Amazon.com on Tuesday released free software that lets people read the online retail titan's electronic Kindle books on personal computers.
The Kindle for PC application syncs with Amazon's popular e-readers so people can switch from one to the other without losing track of which page they were on in a given work.
"Kindle for PC is the perfect companion application for customers who own a Kindle or Kindle DX," said Amazon vice president Ian Freed.
"Kindle for PC is also a great way for people around the world to access a huge selection from the Kindle Store and read the most popular books of today even if they don't yet have a Kindle."
Amazon e-books can also be read on Apple iPhone or iPod Touch devices. The Kindle store online at amazon.com/kindlestore boasts a library of 360,000 digitized books for sale.
The new application can be downloaded free in more than 100 countries at www.amazon.com/KindleforPC .
Program features include letting people read books in color, prompting speculation that a Kindle device capable of graphics in more than just black-and-white is on the way.

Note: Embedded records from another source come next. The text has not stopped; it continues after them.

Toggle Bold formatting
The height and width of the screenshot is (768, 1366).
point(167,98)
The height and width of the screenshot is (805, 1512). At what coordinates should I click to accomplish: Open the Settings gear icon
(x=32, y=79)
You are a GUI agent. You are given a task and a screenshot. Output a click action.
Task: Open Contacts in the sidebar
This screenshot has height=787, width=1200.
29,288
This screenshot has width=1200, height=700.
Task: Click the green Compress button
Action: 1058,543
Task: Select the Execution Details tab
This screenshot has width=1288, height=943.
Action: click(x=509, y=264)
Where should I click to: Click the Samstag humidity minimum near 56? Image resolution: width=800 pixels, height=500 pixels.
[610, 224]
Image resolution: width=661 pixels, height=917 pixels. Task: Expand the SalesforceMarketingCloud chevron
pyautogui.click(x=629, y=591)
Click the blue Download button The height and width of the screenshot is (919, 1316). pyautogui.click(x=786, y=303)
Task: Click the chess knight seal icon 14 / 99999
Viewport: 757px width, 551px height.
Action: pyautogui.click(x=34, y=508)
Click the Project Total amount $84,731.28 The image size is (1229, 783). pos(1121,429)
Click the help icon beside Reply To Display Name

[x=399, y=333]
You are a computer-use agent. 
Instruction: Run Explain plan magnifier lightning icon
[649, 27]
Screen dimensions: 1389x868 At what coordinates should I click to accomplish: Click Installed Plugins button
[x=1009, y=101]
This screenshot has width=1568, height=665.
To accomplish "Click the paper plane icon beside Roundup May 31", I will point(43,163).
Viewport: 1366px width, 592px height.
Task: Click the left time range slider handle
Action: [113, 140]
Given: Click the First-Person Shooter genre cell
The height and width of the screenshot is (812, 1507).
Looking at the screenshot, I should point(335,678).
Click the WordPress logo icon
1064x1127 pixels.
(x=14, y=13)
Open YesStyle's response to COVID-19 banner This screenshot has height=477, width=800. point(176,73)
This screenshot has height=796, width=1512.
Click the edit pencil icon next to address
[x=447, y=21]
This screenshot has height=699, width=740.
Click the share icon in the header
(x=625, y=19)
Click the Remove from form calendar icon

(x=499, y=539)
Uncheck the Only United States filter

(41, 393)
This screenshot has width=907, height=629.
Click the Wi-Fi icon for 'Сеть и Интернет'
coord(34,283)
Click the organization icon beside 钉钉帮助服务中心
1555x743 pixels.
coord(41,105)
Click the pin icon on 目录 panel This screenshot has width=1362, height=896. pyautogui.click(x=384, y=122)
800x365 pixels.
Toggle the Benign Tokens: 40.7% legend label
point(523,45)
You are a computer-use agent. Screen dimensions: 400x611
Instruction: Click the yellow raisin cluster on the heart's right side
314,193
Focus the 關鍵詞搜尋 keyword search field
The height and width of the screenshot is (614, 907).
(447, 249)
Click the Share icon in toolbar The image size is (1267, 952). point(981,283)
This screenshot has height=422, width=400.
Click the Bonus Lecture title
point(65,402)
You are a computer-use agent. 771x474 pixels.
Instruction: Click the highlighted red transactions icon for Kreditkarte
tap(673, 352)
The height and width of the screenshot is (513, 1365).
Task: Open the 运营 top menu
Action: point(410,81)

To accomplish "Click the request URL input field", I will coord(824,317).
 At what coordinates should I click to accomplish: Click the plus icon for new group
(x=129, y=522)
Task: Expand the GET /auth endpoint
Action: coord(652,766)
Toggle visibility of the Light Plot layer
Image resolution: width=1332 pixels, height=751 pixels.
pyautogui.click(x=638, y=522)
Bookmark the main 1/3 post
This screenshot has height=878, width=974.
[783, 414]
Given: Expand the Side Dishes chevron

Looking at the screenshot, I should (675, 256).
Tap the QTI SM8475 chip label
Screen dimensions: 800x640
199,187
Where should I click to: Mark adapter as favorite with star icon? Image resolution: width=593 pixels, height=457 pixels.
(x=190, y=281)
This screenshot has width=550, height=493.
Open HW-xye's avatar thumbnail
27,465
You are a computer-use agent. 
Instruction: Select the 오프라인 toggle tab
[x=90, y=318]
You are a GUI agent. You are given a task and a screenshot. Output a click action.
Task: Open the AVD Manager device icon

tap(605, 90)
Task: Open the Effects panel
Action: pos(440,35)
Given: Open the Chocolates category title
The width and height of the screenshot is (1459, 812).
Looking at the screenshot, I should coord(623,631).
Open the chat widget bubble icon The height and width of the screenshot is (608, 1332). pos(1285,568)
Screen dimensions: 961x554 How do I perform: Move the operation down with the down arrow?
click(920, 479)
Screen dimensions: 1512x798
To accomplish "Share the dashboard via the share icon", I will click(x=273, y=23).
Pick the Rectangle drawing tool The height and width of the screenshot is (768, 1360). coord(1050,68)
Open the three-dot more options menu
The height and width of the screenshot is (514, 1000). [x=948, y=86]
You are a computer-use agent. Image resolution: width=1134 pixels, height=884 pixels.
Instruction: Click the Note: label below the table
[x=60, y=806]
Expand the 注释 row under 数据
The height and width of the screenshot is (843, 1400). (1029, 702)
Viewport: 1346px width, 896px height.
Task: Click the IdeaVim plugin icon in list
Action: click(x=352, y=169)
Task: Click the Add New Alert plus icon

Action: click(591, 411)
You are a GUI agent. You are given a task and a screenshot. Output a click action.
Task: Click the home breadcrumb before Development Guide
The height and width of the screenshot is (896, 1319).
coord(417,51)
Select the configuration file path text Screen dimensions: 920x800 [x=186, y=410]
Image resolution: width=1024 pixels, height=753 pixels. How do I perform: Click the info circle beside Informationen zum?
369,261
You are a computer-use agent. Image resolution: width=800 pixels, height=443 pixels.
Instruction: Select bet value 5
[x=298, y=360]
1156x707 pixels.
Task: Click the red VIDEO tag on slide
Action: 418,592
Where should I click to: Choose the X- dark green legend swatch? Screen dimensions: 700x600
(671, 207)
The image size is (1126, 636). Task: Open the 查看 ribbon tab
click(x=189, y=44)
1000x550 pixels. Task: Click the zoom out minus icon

Computer chip giant Intel meanwhile unveiled a handheld device designed for people with vision or reading difficulties.
The Intel Reader is about the size of a paperback book and converts standard size text into a digital format, then automatically reads it aloud. The devices scan written words using built-in cameras.
"As someone who is part of this dyslexic community, I am thrilled to be able to help level the playing field for people who, like me, do not have easy access to the printed word," said Intel researcher Ben Foss.
"Feelings of loneliness are often the experience of not being able to read easily. We hope to open the doors for people in these communities."